La bataille de Mont-Aperti, gagnée sur les guelfes de Florence par les bannis gibelins, alliés aux Siennois, fut une de ces rencontres dans lesquelles les haines de ville à ville se mêlaient à l’acharnement des partis ; elle fit beaucoup d’impression en Toscane, et elle exalta considérablement ce que Dante aurait appelé la vanité des Siennois ; on combattit avec acharnement sur les bords de l’Arbia, petite rivière qu’on passe à quelques milles après Sienne, sur la route de Rome.

Dante a exprimé avec sa précision et sa vigueur accoutumées combien fut sanglante cette bataille, qu’il appelle « le carnage et le grand massacre qui colorèrent en rouge l’Arbia[1]. » On conserve et l’on montre encore aujourd’hui, dans la splendide cathédrale de Sienne, le crucifix qui servait de bannière aux Siennois, ainsi que le mât planté sur le carroccio des Florentins, et qui portait leur étendard[2]. Il y a plaisir à voir de ses yeux, à toucher de ses mains, un semblable trophée. Il fut vaillamment conquis et vaillamment disputé. Un Florentin, nommé Tornaquinci, périt avec ses sept enfans en défendant le carroccio. On croit assister aux luttes de Mécène et de Lacédémone.

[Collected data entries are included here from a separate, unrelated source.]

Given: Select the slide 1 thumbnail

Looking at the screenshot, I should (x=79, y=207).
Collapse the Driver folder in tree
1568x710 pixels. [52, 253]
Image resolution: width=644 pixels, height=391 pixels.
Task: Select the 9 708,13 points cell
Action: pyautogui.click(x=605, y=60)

Un récit contemporain de cette bataille célébrée par Dante vient d’être retrouvé et publié à Sienne[3] ; c’est un récit de chronique auquel par moment la simplicité communique une touchante poésie. Le syndic Buona-Guida propose au peuple de donner la ville et le pays à la vierge Marie. « Et le susdit Buona-Guida se dépouilla le chef et les pieds, puis en chemise, la corde au cou, il fit enlever les clés de toutes les portes de Sienne, et, les ayant prises, il marcha à la tête du peuple, qui était déchaux comme lui, avec larmes et gémissemens ; il se rendit à la cathédrale, et tout le peuple, y étant

  1. Inf., c. X, 85.
  2. On sait que le carroccio était une sorte de palladium ambulant des républiques italiennes du moyen-âge.
  3. La Sconfita di Mont-Aperti trattata d’un antico manoscritto, publicato per Honorato Porri.